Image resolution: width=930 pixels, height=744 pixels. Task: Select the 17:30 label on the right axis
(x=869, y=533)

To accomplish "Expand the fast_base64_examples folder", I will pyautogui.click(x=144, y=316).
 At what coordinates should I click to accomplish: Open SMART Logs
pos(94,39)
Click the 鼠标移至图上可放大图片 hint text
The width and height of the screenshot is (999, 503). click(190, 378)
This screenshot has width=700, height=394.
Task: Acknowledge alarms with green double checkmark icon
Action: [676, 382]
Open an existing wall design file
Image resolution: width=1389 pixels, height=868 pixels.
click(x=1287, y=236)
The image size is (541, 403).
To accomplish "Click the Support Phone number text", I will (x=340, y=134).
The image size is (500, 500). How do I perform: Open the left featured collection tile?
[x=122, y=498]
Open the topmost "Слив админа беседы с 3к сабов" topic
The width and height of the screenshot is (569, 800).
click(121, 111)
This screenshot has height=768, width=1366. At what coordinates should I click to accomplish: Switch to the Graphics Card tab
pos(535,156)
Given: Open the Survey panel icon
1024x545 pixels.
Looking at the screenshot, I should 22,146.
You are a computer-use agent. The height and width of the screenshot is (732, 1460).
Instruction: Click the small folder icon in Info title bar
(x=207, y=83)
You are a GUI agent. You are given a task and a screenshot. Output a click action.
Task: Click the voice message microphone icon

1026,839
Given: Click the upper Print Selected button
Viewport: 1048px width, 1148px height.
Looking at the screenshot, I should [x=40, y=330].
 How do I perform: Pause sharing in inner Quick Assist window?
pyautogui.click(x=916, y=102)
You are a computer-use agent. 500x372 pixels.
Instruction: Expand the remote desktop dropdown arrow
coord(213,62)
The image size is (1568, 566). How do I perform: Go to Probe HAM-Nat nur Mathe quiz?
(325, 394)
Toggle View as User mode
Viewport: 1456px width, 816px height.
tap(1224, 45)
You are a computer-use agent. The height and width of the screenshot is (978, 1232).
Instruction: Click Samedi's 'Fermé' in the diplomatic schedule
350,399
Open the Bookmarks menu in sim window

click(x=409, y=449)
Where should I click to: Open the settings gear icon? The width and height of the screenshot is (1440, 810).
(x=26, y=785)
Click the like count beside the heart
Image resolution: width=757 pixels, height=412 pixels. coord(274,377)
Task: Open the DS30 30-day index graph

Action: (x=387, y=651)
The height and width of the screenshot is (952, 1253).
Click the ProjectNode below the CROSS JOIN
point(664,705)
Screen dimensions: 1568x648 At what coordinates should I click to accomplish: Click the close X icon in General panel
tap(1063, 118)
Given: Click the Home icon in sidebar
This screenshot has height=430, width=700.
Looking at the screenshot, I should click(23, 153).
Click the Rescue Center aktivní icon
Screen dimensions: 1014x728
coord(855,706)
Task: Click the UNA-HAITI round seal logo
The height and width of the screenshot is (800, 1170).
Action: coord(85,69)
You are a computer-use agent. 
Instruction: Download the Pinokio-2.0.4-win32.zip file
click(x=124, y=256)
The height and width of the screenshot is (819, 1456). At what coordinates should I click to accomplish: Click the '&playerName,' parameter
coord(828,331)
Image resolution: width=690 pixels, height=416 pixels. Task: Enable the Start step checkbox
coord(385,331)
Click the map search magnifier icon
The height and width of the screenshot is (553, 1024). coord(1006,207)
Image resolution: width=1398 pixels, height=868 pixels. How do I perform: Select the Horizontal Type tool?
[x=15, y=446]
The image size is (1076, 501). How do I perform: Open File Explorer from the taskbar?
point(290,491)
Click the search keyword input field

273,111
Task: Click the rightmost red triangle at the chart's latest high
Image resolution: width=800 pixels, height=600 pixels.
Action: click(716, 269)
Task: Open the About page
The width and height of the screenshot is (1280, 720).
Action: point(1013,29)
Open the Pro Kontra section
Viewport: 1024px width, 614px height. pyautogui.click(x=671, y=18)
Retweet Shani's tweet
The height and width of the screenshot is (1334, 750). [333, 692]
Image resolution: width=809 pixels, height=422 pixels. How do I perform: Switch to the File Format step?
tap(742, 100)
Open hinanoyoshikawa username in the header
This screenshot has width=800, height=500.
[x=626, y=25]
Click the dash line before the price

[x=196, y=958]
★ ★ ★ ★
→ Task details:
Reproduce all of the lines above verbatim, from first to last.

→ Completed task:
Image resolution: width=930 pixels, height=744 pixels. Task: Select the 17:30 label on the right axis
(x=869, y=533)

To accomplish "Expand the fast_base64_examples folder", I will pyautogui.click(x=144, y=316).
 At what coordinates should I click to accomplish: Open SMART Logs
pos(94,39)
Click the 鼠标移至图上可放大图片 hint text
The width and height of the screenshot is (999, 503). click(190, 378)
This screenshot has width=700, height=394.
Task: Acknowledge alarms with green double checkmark icon
Action: [676, 382]
Open an existing wall design file
Image resolution: width=1389 pixels, height=868 pixels.
click(x=1287, y=236)
The image size is (541, 403).
To accomplish "Click the Support Phone number text", I will (x=340, y=134).
The image size is (500, 500). How do I perform: Open the left featured collection tile?
[x=122, y=498]
Open the topmost "Слив админа беседы с 3к сабов" topic
The width and height of the screenshot is (569, 800).
click(121, 111)
This screenshot has height=768, width=1366. At what coordinates should I click to accomplish: Switch to the Graphics Card tab
pos(535,156)
Given: Open the Survey panel icon
1024x545 pixels.
Looking at the screenshot, I should 22,146.
You are a computer-use agent. The height and width of the screenshot is (732, 1460).
Instruction: Click the small folder icon in Info title bar
(x=207, y=83)
You are a GUI agent. You are given a task and a screenshot. Output a click action.
Task: Click the voice message microphone icon

1026,839
Given: Click the upper Print Selected button
Viewport: 1048px width, 1148px height.
Looking at the screenshot, I should [x=40, y=330].
 How do I perform: Pause sharing in inner Quick Assist window?
pyautogui.click(x=916, y=102)
You are a computer-use agent. 500x372 pixels.
Instruction: Expand the remote desktop dropdown arrow
coord(213,62)
The image size is (1568, 566). How do I perform: Go to Probe HAM-Nat nur Mathe quiz?
(325, 394)
Toggle View as User mode
Viewport: 1456px width, 816px height.
tap(1224, 45)
You are a computer-use agent. The height and width of the screenshot is (978, 1232).
Instruction: Click Samedi's 'Fermé' in the diplomatic schedule
350,399
Open the Bookmarks menu in sim window

click(x=409, y=449)
Where should I click to: Open the settings gear icon? The width and height of the screenshot is (1440, 810).
(x=26, y=785)
Click the like count beside the heart
Image resolution: width=757 pixels, height=412 pixels. coord(274,377)
Task: Open the DS30 30-day index graph

Action: (x=387, y=651)
The height and width of the screenshot is (952, 1253).
Click the ProjectNode below the CROSS JOIN
point(664,705)
Screen dimensions: 1568x648 At what coordinates should I click to accomplish: Click the close X icon in General panel
tap(1063, 118)
Given: Click the Home icon in sidebar
This screenshot has height=430, width=700.
Looking at the screenshot, I should click(23, 153).
Click the Rescue Center aktivní icon
Screen dimensions: 1014x728
coord(855,706)
Task: Click the UNA-HAITI round seal logo
The height and width of the screenshot is (800, 1170).
Action: coord(85,69)
You are a computer-use agent. 
Instruction: Download the Pinokio-2.0.4-win32.zip file
click(x=124, y=256)
The height and width of the screenshot is (819, 1456). At what coordinates should I click to accomplish: Click the '&playerName,' parameter
coord(828,331)
Image resolution: width=690 pixels, height=416 pixels. Task: Enable the Start step checkbox
coord(385,331)
Click the map search magnifier icon
The height and width of the screenshot is (553, 1024). coord(1006,207)
Image resolution: width=1398 pixels, height=868 pixels. How do I perform: Select the Horizontal Type tool?
[x=15, y=446]
The image size is (1076, 501). How do I perform: Open File Explorer from the taskbar?
point(290,491)
Click the search keyword input field

273,111
Task: Click the rightmost red triangle at the chart's latest high
Image resolution: width=800 pixels, height=600 pixels.
Action: click(716, 269)
Task: Open the About page
The width and height of the screenshot is (1280, 720).
Action: point(1013,29)
Open the Pro Kontra section
Viewport: 1024px width, 614px height. pyautogui.click(x=671, y=18)
Retweet Shani's tweet
The height and width of the screenshot is (1334, 750). [333, 692]
Image resolution: width=809 pixels, height=422 pixels. How do I perform: Switch to the File Format step?
tap(742, 100)
Open hinanoyoshikawa username in the header
This screenshot has width=800, height=500.
[x=626, y=25]
Click the dash line before the price

[x=196, y=958]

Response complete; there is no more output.